▶ Provided data
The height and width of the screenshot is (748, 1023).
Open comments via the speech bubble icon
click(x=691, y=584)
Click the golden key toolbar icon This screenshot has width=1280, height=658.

* * *

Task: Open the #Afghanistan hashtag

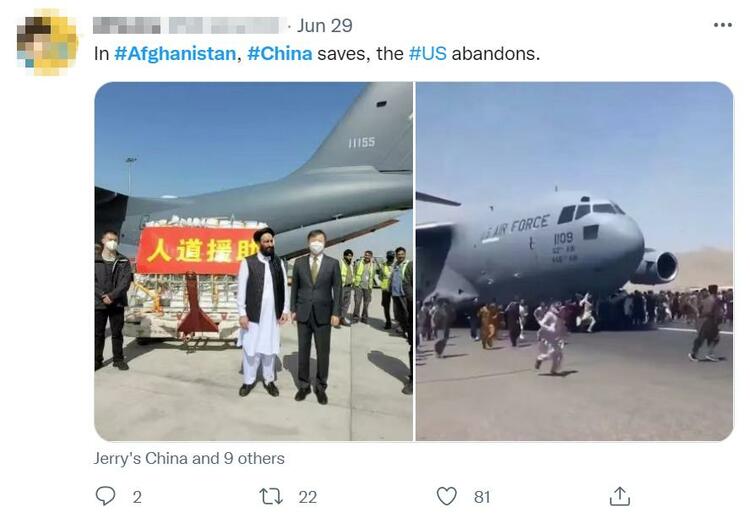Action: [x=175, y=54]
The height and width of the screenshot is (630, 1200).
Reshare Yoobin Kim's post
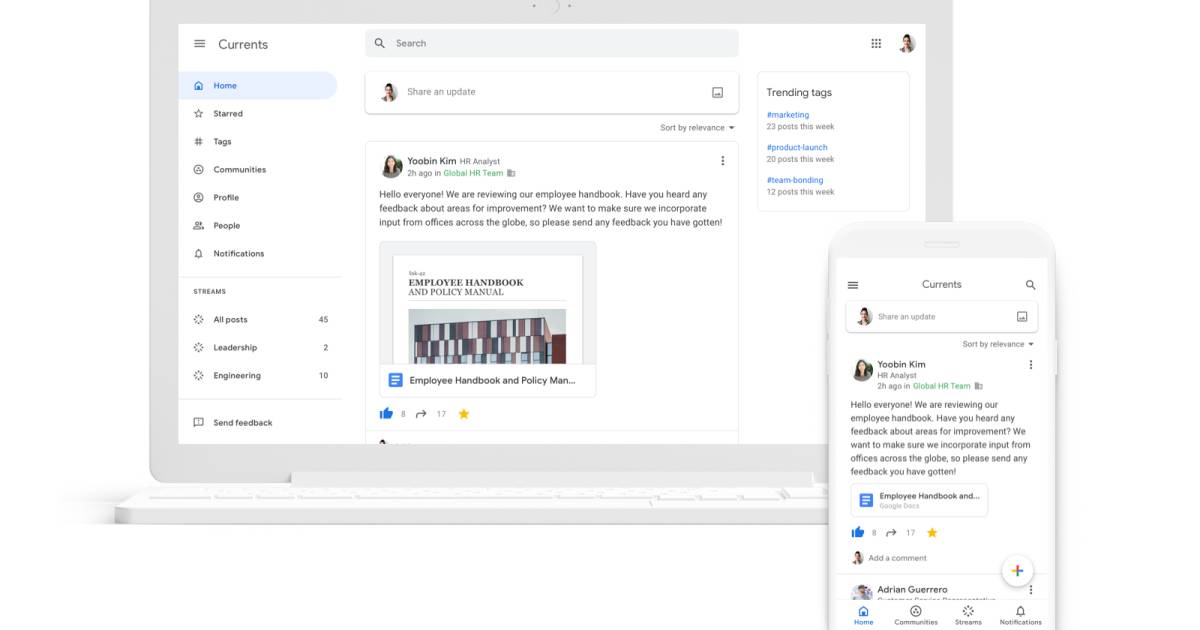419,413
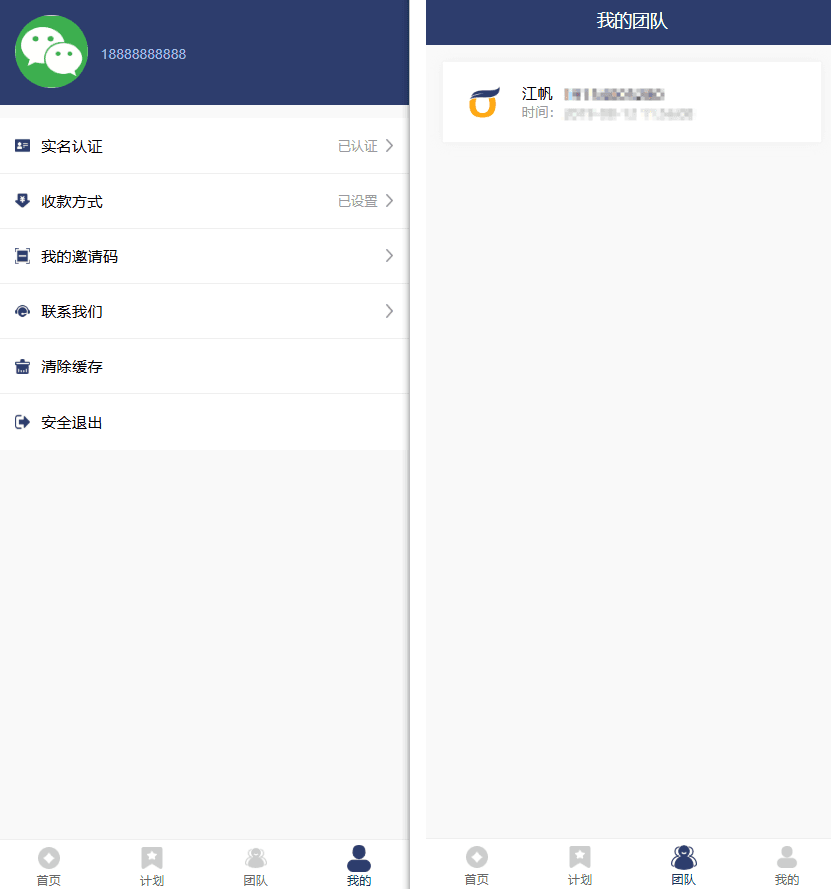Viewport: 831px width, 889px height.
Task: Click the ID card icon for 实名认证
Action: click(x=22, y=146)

▶ Activity
The listing above holds a line with "Open comments via the speech bubble icon" and a line with "Click the golden". Print the stretch from the first through the second, exactly and alone.

▶ Response to this exercise
Open comments via the speech bubble icon
click(x=691, y=584)
Click the golden key toolbar icon This screenshot has width=1280, height=658.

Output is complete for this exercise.